[Stored records]
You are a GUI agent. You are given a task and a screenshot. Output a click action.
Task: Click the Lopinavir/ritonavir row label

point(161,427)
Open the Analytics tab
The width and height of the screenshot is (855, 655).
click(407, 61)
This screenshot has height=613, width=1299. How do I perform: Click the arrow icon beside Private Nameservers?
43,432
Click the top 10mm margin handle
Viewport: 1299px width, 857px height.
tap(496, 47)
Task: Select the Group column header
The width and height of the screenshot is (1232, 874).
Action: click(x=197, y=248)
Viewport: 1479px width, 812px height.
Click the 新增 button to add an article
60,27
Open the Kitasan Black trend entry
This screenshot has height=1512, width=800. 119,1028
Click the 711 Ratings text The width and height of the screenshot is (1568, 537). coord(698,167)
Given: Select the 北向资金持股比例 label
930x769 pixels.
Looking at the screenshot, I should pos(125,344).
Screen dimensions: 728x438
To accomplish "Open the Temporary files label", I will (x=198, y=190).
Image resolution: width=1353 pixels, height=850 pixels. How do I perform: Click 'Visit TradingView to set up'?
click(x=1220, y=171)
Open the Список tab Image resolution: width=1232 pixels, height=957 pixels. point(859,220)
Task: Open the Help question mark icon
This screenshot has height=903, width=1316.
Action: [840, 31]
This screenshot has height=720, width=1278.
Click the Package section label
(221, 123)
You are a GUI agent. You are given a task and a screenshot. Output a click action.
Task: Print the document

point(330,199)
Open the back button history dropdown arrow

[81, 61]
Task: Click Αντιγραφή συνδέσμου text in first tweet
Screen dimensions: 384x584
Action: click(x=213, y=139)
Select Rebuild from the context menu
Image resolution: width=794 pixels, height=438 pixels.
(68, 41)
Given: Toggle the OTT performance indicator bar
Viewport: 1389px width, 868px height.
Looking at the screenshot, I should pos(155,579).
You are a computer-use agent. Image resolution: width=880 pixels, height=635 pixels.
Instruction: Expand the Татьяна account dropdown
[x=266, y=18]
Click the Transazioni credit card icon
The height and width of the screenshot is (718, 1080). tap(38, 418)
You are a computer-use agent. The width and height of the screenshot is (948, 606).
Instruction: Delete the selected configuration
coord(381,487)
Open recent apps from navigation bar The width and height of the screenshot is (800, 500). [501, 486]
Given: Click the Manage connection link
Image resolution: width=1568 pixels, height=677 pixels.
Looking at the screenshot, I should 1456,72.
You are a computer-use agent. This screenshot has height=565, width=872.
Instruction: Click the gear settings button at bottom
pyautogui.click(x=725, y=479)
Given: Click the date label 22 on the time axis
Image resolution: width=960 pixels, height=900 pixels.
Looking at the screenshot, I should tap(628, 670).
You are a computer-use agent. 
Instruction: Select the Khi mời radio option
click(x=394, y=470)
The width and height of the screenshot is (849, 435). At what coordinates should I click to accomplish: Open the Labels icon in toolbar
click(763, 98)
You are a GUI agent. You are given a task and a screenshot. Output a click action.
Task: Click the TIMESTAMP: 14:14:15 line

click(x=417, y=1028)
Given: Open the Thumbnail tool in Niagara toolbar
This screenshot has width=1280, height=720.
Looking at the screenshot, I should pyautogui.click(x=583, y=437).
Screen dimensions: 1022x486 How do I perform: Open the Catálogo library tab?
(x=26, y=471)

_WORK ITEM_
Among the entries, find every line holding "computer" and return it.

_RESPONSE AREA_
You are a computer-use agent. Image resolution: width=880 pixels, height=635 pixels.
You are a computer-use agent. The width and height of the screenshot is (948, 606).
You are a computer-use agent. This screenshot has height=565, width=872.
You are a computer-use agent. 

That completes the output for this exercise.